_EXTRACT PROVIDED:_
● ● ● ●

Help! I've slowed down and I can't speed up! (SOLVED)

mpark

I'm trying to use clkset to switch my Propeller between rcslow and xtal1+pll16x. This is what I have so far:

_clkmode = xtal1+pll16x
_clkfreq = 80_000_000

pub main | t
  dira[16]~~
  repeat
    clkset(%000_00_001, 20_000) ' rcslow
    
    outa[16]~
    waitcnt(clkfreq * 3 + cnt)

    'clkset(%011_01_001, 20_000)
    'waitcnt(clkfreq / 100 + cnt)
    'clkset(%011_01_111, 80_000_000)

    outa[16]~~
    t := cnt
    repeat until cnt - t => clkfreq * 3

This sets the clock to rcslow and the LED toggles on/off every 3 seconds. So far, so good.

If I uncomment those three commented-out lines, I expect the clock to rev up to 80MHz after 3 seconds, but it doesn't. I see current consumption jump slightly after 3 seconds (from 3.8mA to 4.8mA) but the LED remains off.

● ● ● ●

_SUPPLIED MATERIAL:_
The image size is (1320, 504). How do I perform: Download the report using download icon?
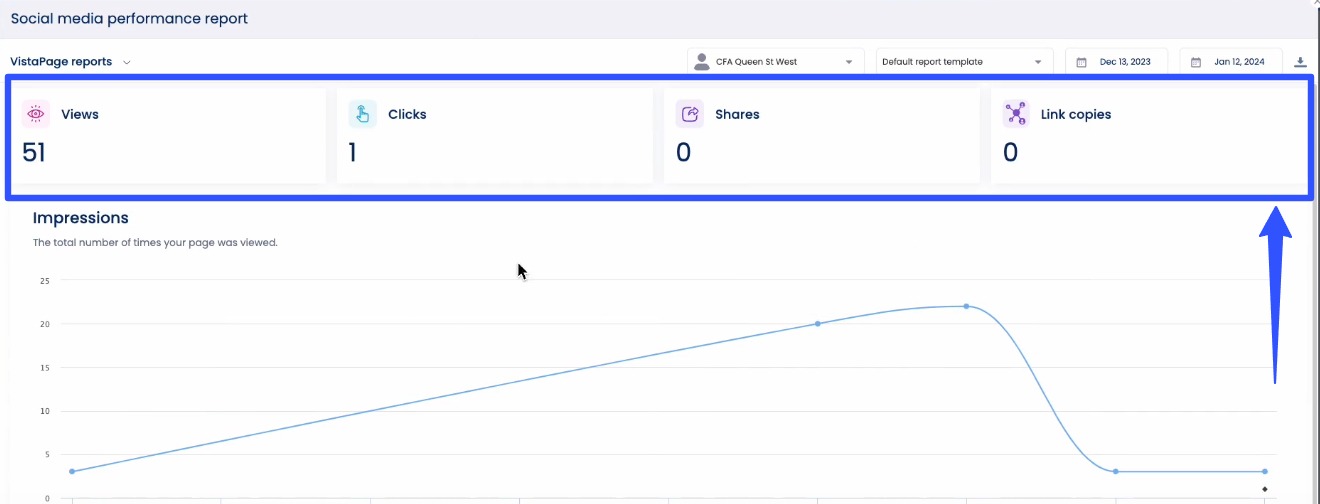coord(1301,62)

● ● ● ●

_REQUIRED WORK:_
**A.** In the forum post about switching the Propeller clock, how much does current consumption change after 3 seconds once the three lines are uncommented?
**B.** Reproduce the part of the Propeller clock forum post between "This sets the" and "LED remains off.", inclusive.

_TASK RESPONSES:_
**A.** It rises from 3.8mA to 4.8mA.

**B.**
This sets the clock to rcslow and the LED toggles on/off every 3 seconds. So far, so good.

If I uncomment those three commented-out lines, I expect the clock to rev up to 80MHz after 3 seconds, but it doesn't. I see current consumption jump slightly after 3 seconds (from 3.8mA to 4.8mA) but the LED remains off.